Verilen görev: Aşağıdaki yaşam beklentisi konulu alıntıda, insanların yaşam şekillerini değiştiren unsurlardan anlatıcının ilgilendiği ve yazdığı konular olarak sayılanların hepsini listeleyin.

Kaç yıl yaşamayı planlıyorsunuz? Böyle bir planınız yok mu? Kaderi kim bilir diyorsunuz belki… Tekil olarak her birimizin kendi yaşam süresine karar vermesi gibi bir durum pek söz konusu değil; ölüm beklenmedik şekillerde gelebiliyor. Ancak istatistik olarak baktığımızda hikaye başka.
İnsanların yaşam şekillerini değiştiren pek çok unsur var. Dijital dönüşüm, teknolojik yenilikler, kültürel evrim gibi ilgilendiğim ve yazdığım pek çok konu bu unsurlardan. Ama dikkatlerimizden sıklıkla kaçan bir tanesi var ki aslında pek çok yönüyle bizi en derinden etkileyen dönüşüm kaynaklarından birisi o: Ortalama yaşam beklentisi.

Gösterilen veriler:
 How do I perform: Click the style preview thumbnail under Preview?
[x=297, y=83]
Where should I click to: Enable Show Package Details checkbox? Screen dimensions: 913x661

Yazılı yanıt: Dijital dönüşüm, teknolojik yenilikler, kültürel evrim